D.B. v. Bedford County School Board, 54 IDELR 190 (W.D. Va. 2010):  A U.S. District Court determined that a child classified as other health impaired (OHI) based on a diagnosis of ADHD should have been evaluated for a possible specific learning disability (SLD).  The student failed to show any meaningful progress or achievement in relation to his reading and writing needs, yet the school district erroneously argued that a specific learning disability was properly ruled out since the student did not qualify as mentally retarded (MR).  Due to the student’s failure to make any meaningful progress in his public program, his parent was entitled to reimbursement for private school expenses.

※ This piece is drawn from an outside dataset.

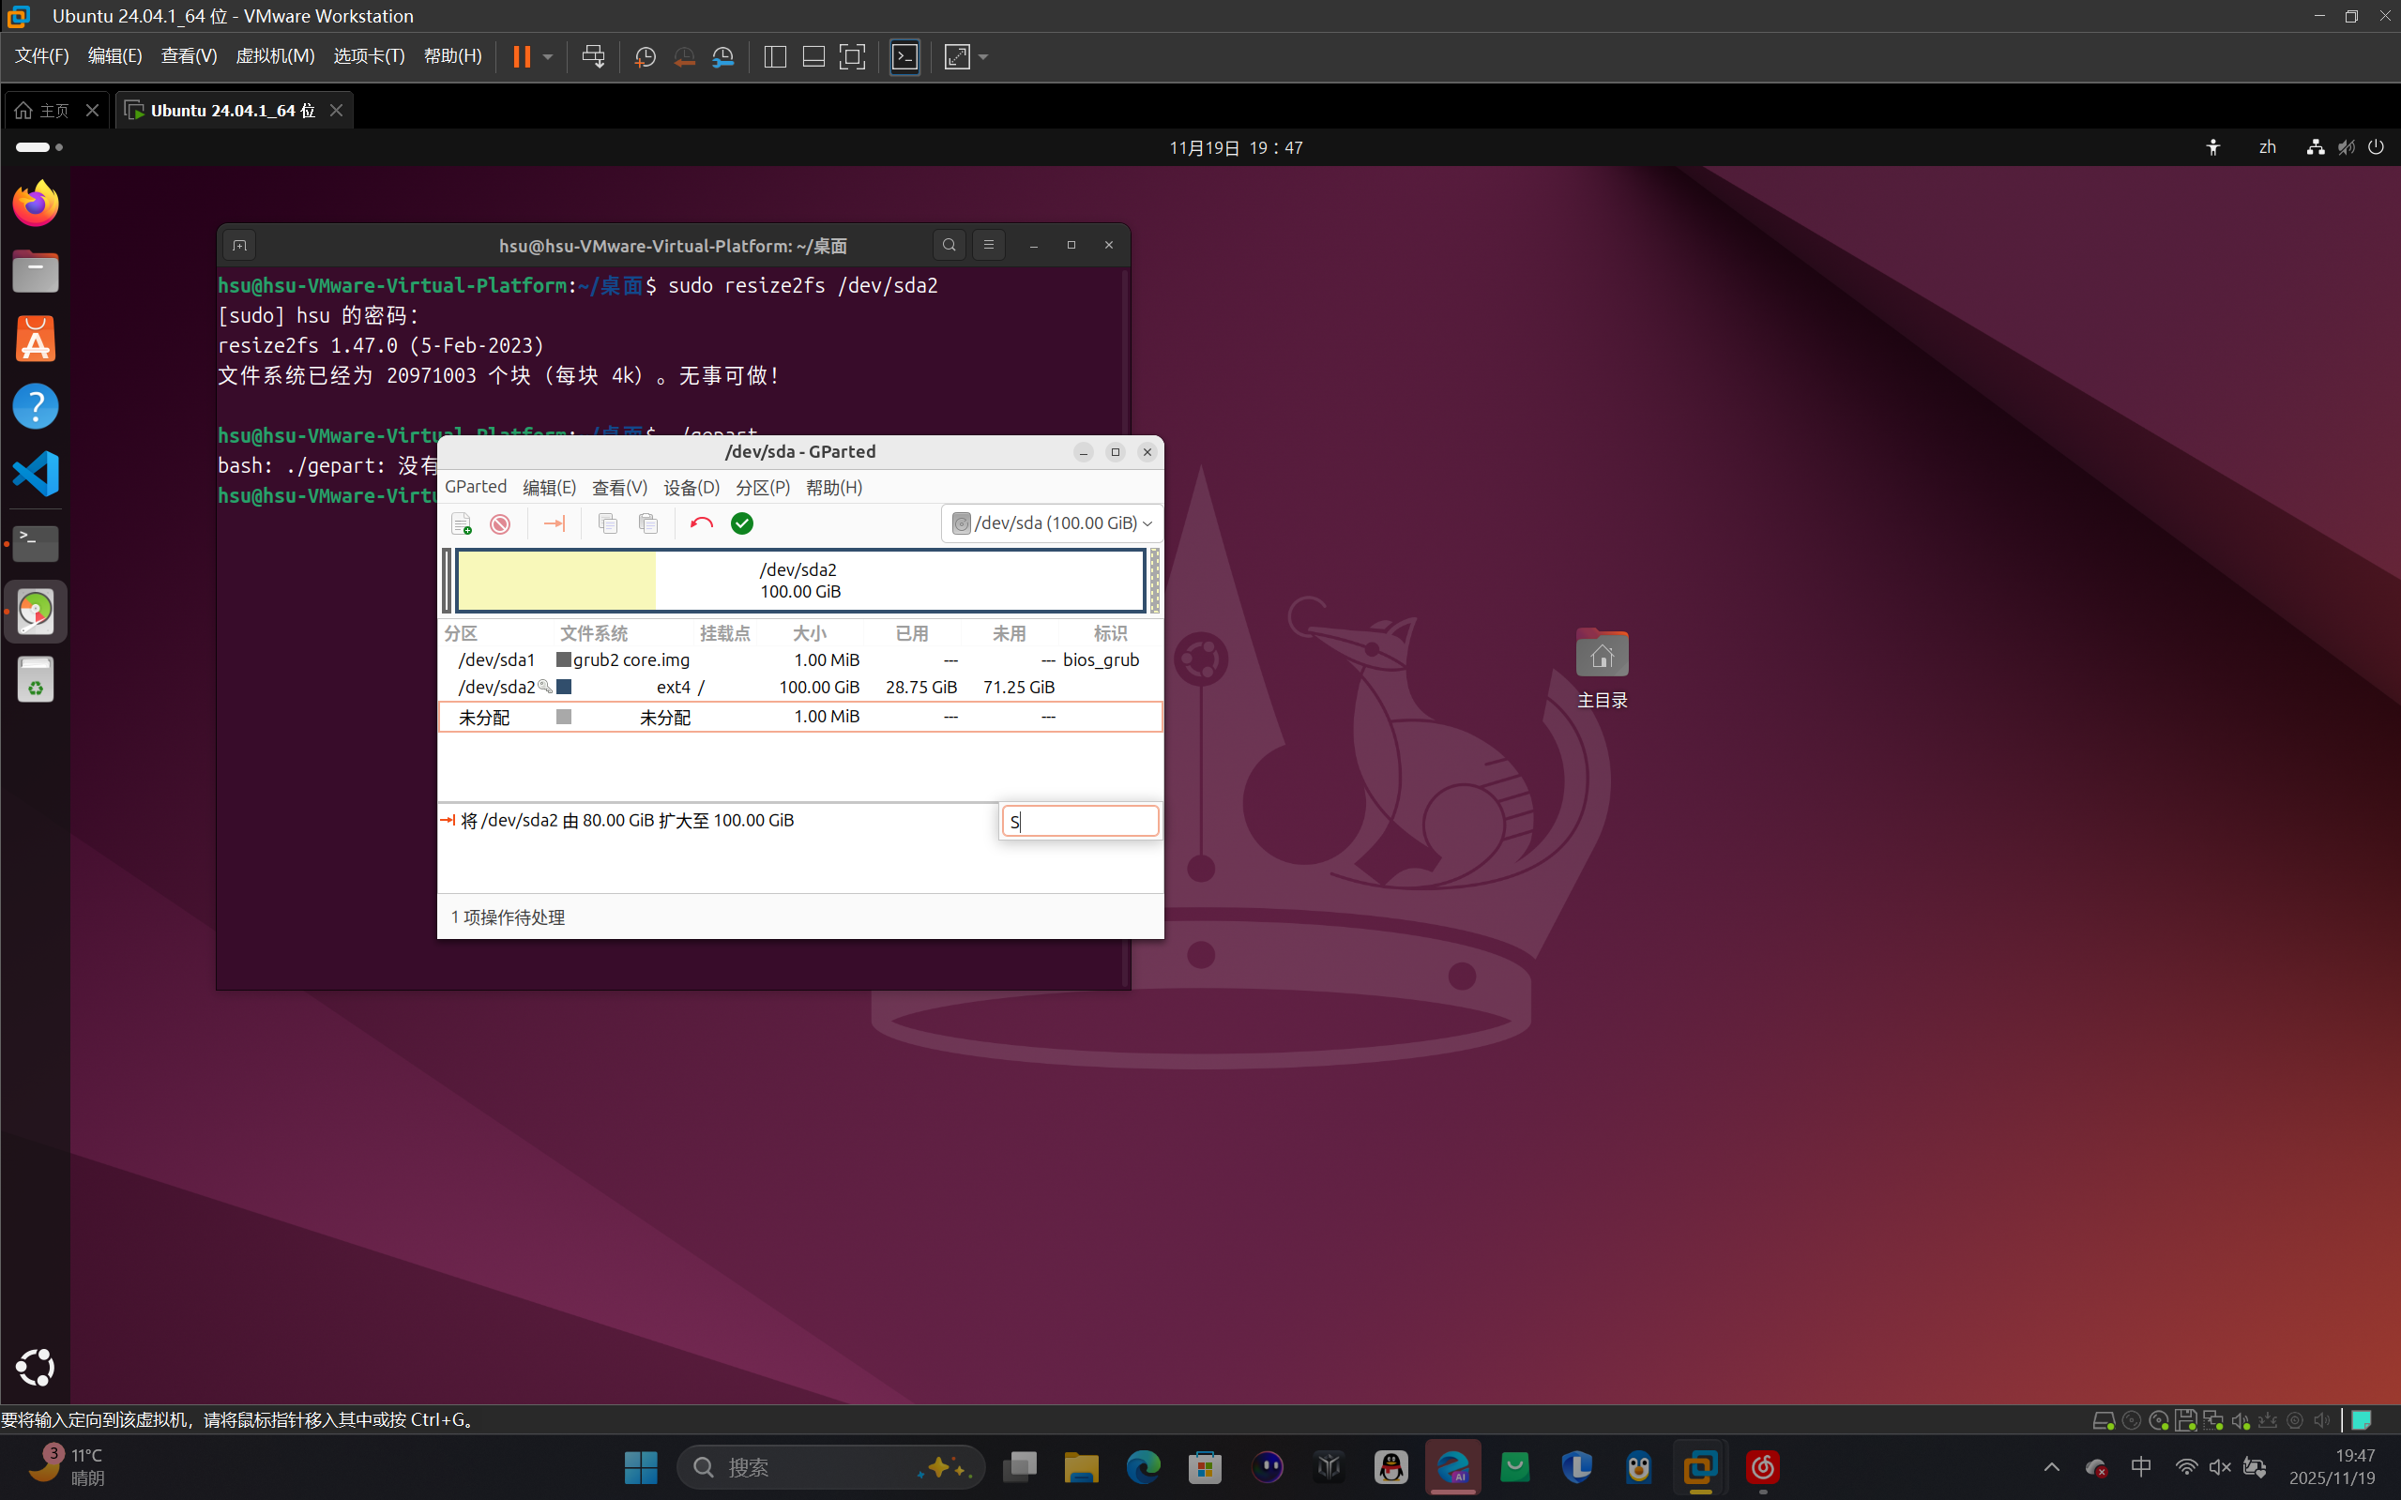Click GParted paste partition icon
Screen dimensions: 2401x1500
tap(648, 523)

The student was promoted, yearly, from kindergarten to the second grade.  However, the Court noted that this was “token advancement” which was “at best, a sad case of social promotion.”  Despite his repeated promotion, the student could not read, write, or spell at or near his grade level.  Additionally, he did not reach any of his reading goals or benchmarks and was not successful on his reading assessments and standardized tests.  Although he was not making progress, as noted by the IEP team meeting at the end of his second grade year, the school district “insisted that [his] goals essentially be repeated from year to year.”  The school district also kept the student in an inclusion classroom setting, despite the fact that such a placement was “so problematic” that one of the student’s IEPs notes that he “would ‘frequently beg to go to [the] resource room to work.’”

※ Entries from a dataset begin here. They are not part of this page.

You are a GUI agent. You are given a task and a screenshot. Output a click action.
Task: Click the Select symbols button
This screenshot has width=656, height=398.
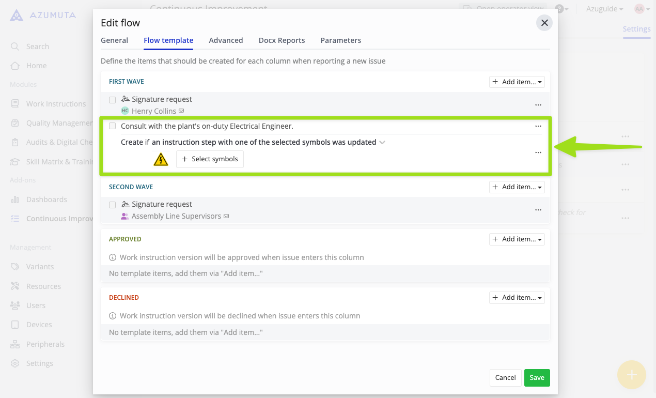tap(210, 159)
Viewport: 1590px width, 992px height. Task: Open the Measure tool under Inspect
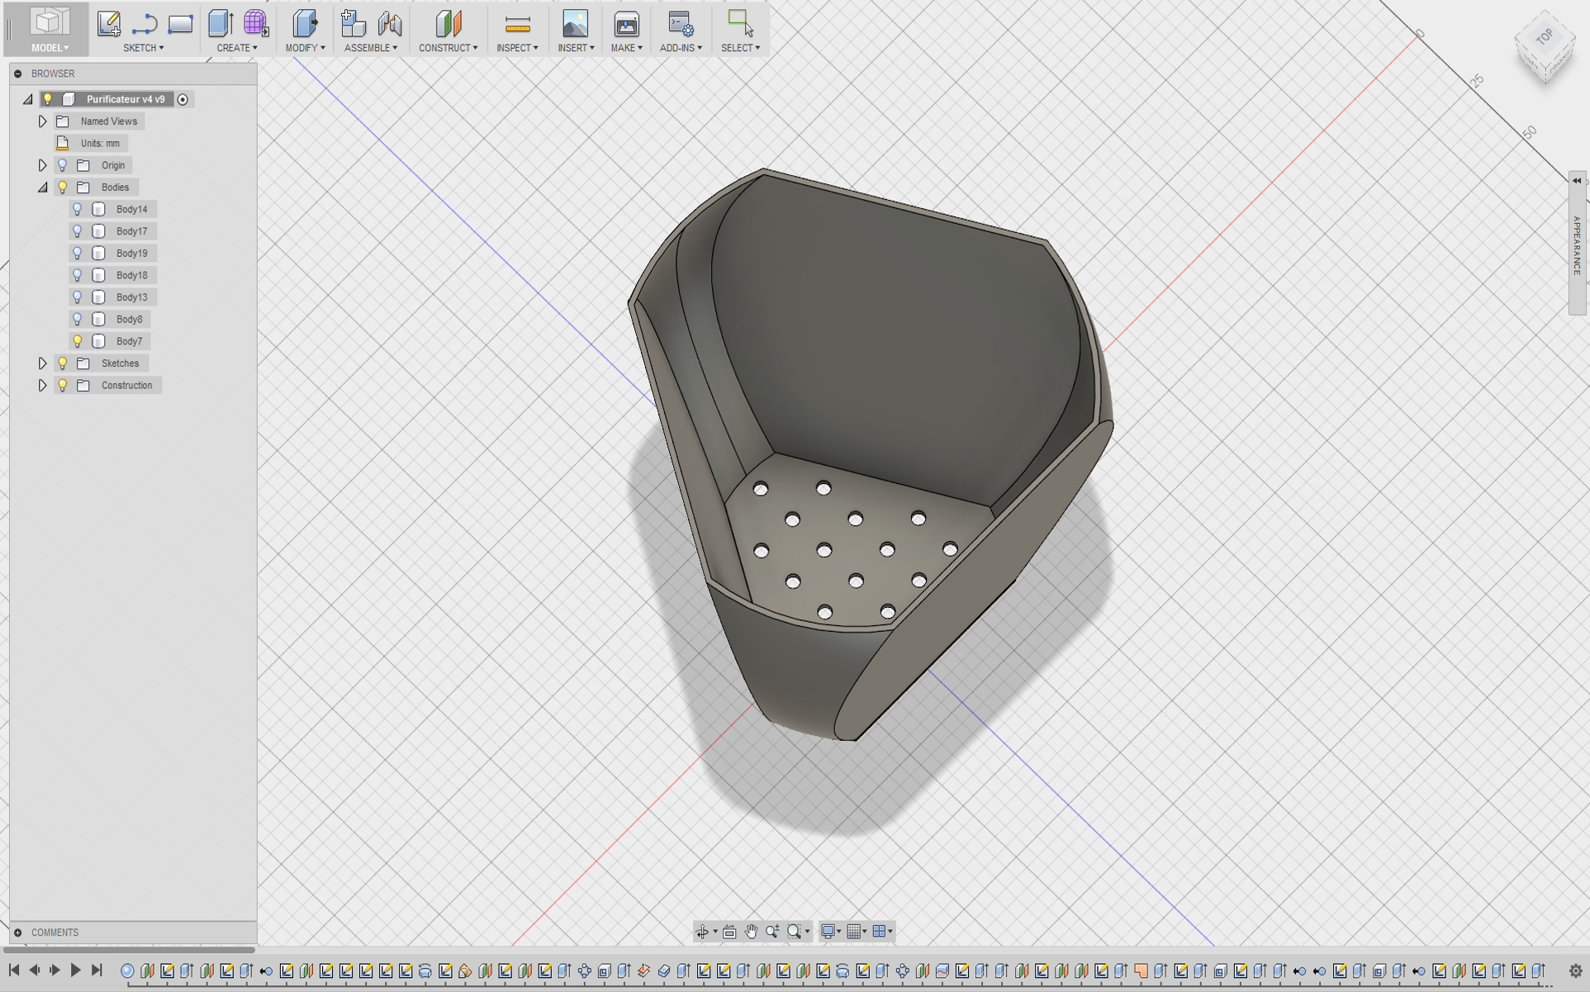click(517, 23)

Despite these difficulties, the school district argued that it properly ruled out the possibility of a SLD without evaluating the student for SLD, because it had already determined the student did not meet the requirements to be classified as MR.  The Court disagreed, saying that MR, SLD, and OHI are separate and distinct categories of disabilities.  In fact, by statutory definition, SLD explicitly excludes MR.  Therefore, the school district should have evaluated the student for a specific learning disability, and had it done so, the services provided might well have been changed if the student had been subsequently diagnosed with SLD.  Consequently, the IEP could not have been appropriately crafted and the school district thereby denied the student a FAPE.

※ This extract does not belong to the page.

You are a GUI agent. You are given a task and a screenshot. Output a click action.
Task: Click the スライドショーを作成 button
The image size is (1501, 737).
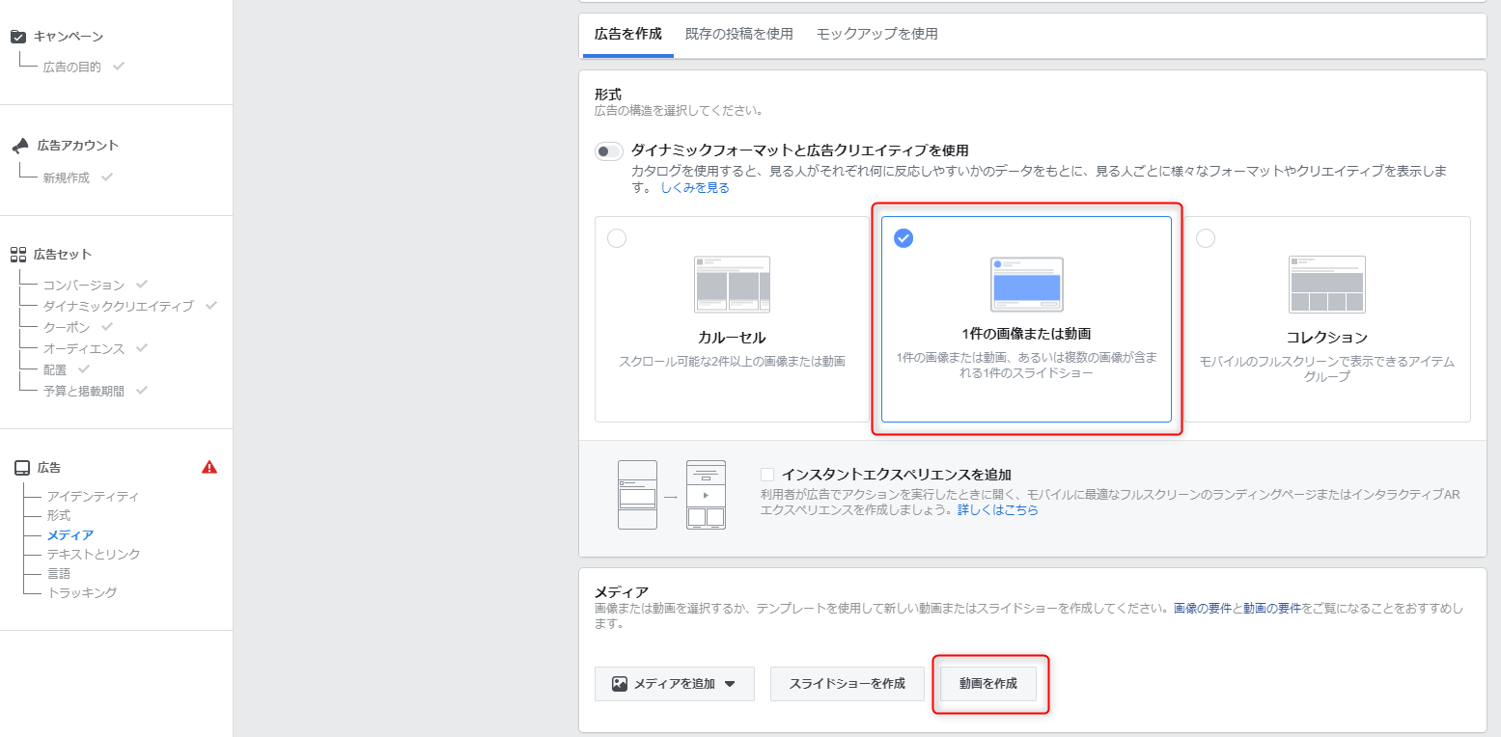click(848, 683)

The Court also rejected the argument that the student’s mother did not provide the required written notice when she placed her son in a private school.  The Court first explained that denial or reduction of reimbursement is discretionary and that the IDEA does not categorically prohibit reimbursement for failure to comply with the notice requirement.  Then the Court noted that at the most recent IEP team meeting prior to the child’s removal, his parents had discussed the private placement with the school district and requested that it place the student at the private school.  The Court determined that the school district failed to show that the private school was inappropriate, and awarded the parent reimbursement.